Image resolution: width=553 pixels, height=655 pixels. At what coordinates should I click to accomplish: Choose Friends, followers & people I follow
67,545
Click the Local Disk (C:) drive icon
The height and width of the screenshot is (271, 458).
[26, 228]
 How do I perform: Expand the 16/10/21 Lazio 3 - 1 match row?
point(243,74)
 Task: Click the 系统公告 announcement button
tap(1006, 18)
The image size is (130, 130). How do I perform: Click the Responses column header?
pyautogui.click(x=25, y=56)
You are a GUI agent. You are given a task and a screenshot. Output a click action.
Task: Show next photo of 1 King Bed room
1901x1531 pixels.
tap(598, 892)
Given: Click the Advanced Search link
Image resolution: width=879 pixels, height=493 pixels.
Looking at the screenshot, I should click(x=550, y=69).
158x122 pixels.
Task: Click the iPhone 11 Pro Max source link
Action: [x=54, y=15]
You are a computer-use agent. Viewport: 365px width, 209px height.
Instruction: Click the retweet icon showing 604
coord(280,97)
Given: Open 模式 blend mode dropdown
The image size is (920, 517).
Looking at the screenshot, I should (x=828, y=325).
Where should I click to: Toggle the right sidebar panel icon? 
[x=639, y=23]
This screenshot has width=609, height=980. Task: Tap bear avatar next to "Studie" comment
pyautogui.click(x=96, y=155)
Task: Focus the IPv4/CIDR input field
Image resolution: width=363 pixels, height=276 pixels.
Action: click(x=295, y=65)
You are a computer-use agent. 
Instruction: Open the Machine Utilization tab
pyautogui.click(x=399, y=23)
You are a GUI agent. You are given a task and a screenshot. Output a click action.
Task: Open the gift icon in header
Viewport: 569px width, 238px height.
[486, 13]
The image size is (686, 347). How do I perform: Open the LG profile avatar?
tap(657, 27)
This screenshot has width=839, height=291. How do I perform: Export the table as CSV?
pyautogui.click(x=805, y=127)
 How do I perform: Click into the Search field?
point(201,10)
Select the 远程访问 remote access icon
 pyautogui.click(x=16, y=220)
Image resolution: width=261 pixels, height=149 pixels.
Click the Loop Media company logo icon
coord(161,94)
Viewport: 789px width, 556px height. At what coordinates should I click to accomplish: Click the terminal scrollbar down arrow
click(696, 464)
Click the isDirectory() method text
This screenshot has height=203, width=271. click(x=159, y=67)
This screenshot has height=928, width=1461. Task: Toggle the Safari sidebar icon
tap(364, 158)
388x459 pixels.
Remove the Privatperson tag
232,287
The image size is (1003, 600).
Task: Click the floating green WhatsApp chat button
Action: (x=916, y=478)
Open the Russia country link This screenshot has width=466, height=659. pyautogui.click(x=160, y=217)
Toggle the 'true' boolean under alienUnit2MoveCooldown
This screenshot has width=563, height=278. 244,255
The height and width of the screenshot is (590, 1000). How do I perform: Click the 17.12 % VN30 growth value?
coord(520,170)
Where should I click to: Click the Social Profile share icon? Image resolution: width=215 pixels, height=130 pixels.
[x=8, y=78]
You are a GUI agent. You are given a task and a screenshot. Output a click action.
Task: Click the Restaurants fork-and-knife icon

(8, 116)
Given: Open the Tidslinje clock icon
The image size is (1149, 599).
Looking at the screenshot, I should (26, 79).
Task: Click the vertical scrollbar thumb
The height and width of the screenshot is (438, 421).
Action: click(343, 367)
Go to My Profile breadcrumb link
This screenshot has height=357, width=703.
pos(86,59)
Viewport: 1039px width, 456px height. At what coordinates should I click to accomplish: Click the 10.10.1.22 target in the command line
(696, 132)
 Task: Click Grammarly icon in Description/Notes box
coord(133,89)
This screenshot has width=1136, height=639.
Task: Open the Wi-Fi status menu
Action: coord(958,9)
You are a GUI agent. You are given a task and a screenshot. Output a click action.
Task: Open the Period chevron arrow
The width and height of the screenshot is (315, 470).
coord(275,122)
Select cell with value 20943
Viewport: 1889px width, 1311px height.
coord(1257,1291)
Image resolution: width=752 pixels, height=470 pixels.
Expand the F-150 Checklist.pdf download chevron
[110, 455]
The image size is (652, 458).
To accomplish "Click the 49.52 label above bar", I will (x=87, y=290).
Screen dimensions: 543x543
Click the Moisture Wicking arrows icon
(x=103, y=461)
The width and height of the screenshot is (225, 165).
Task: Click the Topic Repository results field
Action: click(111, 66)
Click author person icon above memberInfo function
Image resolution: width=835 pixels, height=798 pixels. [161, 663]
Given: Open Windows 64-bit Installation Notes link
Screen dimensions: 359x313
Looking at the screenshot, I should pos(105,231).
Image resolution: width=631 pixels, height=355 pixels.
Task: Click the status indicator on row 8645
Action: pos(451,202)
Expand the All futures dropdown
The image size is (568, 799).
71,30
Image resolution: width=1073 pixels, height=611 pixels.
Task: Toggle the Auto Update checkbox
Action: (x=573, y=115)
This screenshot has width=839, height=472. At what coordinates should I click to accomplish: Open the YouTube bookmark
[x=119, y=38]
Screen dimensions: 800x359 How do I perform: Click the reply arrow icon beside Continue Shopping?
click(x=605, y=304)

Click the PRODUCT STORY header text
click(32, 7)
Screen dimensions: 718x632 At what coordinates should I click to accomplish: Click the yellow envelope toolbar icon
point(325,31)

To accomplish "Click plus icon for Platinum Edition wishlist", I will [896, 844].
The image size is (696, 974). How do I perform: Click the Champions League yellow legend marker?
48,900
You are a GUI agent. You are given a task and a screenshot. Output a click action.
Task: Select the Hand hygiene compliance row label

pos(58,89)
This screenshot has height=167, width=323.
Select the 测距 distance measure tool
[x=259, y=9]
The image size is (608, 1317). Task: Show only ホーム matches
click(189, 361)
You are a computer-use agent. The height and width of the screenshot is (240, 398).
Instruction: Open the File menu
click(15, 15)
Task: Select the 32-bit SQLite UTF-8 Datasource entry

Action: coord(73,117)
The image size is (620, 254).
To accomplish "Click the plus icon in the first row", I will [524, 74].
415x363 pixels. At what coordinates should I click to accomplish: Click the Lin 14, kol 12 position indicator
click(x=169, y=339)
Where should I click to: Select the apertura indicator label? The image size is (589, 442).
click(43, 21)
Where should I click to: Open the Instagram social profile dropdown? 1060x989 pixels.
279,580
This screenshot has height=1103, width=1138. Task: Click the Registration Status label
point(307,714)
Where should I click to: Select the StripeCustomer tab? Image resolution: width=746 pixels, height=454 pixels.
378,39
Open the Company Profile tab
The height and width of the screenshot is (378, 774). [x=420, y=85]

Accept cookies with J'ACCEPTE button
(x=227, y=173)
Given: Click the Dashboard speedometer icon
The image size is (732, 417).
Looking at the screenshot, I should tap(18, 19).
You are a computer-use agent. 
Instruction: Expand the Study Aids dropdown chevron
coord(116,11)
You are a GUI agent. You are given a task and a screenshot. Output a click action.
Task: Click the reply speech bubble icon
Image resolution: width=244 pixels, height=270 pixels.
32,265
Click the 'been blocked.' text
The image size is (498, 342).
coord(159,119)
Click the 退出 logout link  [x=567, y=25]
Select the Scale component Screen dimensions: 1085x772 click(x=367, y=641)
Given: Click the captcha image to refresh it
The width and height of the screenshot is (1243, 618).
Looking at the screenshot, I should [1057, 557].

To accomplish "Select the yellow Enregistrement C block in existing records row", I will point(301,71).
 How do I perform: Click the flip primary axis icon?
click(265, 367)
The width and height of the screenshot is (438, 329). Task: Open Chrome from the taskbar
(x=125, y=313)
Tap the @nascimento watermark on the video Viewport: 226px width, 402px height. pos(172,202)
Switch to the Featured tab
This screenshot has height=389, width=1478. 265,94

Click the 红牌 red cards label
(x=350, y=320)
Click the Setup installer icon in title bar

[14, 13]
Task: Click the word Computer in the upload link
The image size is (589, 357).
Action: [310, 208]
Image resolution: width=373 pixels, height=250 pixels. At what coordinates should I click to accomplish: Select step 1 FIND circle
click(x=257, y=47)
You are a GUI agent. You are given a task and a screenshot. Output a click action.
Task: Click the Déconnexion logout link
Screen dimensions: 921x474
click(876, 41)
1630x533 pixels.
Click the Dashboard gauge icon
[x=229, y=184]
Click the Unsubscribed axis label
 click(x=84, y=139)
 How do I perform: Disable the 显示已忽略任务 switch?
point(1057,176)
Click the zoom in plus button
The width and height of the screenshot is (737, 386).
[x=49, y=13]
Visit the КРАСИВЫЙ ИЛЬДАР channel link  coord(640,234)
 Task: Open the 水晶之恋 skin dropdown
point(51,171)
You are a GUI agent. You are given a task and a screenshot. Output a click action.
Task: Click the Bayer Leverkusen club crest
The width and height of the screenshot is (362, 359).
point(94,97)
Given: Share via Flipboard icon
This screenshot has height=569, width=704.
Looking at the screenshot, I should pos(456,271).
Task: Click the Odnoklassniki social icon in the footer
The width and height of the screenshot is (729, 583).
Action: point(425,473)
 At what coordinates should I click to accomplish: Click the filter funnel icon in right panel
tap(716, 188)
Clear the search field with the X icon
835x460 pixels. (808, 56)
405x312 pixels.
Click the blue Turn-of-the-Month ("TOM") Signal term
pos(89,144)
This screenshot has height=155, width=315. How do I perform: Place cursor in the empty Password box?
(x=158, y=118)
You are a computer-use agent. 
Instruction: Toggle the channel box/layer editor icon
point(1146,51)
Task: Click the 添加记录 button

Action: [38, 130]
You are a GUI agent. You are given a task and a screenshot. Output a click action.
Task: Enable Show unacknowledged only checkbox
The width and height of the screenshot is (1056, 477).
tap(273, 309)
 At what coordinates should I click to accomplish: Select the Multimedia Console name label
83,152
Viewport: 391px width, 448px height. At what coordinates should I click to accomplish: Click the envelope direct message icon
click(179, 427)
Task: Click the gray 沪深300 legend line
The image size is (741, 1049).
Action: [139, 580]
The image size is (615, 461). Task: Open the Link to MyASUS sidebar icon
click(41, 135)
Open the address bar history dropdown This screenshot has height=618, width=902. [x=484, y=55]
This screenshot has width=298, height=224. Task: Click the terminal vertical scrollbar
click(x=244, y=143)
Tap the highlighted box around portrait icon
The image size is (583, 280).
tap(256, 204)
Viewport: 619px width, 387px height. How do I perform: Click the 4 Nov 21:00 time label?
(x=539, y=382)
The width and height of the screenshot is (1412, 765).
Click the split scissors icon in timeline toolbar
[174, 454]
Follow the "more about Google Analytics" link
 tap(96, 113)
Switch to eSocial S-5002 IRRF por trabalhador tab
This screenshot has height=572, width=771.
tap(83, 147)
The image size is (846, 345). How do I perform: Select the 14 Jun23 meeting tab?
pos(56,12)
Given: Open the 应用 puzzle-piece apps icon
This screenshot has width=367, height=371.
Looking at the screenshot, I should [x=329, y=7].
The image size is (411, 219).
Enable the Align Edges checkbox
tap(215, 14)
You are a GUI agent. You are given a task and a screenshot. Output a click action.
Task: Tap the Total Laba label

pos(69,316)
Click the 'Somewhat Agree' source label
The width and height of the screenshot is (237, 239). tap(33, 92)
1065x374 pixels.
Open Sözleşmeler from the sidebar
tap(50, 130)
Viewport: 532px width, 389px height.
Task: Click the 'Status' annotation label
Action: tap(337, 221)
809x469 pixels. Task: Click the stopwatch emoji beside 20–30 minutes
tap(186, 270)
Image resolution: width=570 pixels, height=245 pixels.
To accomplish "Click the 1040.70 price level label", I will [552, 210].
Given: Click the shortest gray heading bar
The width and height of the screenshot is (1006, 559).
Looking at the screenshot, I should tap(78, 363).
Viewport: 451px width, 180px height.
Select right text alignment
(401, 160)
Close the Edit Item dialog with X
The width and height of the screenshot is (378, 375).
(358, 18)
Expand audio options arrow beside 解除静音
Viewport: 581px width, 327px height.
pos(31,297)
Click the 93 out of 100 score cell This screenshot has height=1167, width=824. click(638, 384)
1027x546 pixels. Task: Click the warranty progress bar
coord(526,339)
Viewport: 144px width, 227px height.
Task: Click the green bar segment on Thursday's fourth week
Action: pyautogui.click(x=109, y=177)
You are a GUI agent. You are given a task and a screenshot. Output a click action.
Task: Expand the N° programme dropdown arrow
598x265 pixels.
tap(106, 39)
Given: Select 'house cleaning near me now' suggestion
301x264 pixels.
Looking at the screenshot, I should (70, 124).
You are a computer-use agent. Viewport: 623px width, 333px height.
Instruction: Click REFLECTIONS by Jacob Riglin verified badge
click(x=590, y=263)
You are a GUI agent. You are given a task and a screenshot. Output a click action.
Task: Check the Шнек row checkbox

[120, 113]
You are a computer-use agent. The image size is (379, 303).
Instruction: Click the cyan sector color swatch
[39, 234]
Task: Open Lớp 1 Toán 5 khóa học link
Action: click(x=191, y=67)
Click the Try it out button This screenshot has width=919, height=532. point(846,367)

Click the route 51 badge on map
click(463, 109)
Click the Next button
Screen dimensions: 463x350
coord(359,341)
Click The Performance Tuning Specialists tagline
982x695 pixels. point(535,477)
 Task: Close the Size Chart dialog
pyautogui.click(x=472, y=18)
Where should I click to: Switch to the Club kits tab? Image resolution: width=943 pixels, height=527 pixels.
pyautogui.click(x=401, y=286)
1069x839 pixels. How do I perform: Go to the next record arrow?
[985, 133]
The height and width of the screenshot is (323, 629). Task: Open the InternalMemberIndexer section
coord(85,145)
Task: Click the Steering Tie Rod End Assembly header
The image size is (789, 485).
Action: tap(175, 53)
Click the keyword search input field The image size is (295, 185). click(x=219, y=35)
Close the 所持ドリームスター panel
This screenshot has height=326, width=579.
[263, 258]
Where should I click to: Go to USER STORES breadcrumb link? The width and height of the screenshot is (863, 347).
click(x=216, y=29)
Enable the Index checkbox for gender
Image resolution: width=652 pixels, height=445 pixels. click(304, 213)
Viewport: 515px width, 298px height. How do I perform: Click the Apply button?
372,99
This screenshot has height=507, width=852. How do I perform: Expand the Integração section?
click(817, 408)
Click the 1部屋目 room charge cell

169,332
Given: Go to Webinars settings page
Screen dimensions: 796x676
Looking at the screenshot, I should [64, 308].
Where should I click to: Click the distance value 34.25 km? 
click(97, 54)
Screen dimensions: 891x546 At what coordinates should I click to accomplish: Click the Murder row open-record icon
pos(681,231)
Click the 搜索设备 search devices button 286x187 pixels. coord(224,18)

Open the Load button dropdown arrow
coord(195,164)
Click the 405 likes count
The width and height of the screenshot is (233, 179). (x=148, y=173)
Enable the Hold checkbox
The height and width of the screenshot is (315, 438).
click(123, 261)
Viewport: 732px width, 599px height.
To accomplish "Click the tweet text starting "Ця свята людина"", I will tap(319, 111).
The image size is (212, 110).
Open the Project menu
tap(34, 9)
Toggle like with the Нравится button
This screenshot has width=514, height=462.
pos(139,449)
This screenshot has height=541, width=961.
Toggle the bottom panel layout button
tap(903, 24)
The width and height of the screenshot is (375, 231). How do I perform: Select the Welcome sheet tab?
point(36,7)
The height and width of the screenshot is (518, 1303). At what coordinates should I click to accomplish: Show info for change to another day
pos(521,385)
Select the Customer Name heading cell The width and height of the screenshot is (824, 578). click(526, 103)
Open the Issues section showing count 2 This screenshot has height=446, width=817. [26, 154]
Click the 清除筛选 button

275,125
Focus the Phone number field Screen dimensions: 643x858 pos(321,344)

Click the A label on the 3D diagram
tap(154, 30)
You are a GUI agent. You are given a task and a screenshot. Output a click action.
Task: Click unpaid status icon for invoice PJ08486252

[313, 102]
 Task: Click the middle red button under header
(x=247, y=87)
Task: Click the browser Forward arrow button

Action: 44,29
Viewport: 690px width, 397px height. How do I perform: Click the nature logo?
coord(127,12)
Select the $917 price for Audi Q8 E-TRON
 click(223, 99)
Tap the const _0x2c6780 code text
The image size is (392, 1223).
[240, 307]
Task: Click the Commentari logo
++++++
Everything above from the line with "Click the isDirectory() method text" to the line with "Task: Click the vertical scrollbar thumb", both included, must be repeated exactly, and nothing outside that range.

Click the isDirectory() method text
This screenshot has height=203, width=271. click(x=159, y=67)
This screenshot has height=928, width=1461. Task: Toggle the Safari sidebar icon
tap(364, 158)
388x459 pixels.
Remove the Privatperson tag
232,287
The image size is (1003, 600).
Task: Click the floating green WhatsApp chat button
Action: (x=916, y=478)
Open the Russia country link This screenshot has width=466, height=659. pyautogui.click(x=160, y=217)
Toggle the 'true' boolean under alienUnit2MoveCooldown
This screenshot has width=563, height=278. 244,255
The height and width of the screenshot is (590, 1000). How do I perform: Click the 17.12 % VN30 growth value?
coord(520,170)
Where should I click to: Click the Social Profile share icon? Image resolution: width=215 pixels, height=130 pixels.
[x=8, y=78]
You are a GUI agent. You are given a task and a screenshot. Output a click action.
Task: Click the Restaurants fork-and-knife icon

(8, 116)
Given: Open the Tidslinje clock icon
The image size is (1149, 599).
Looking at the screenshot, I should (26, 79).
Task: Click the vertical scrollbar thumb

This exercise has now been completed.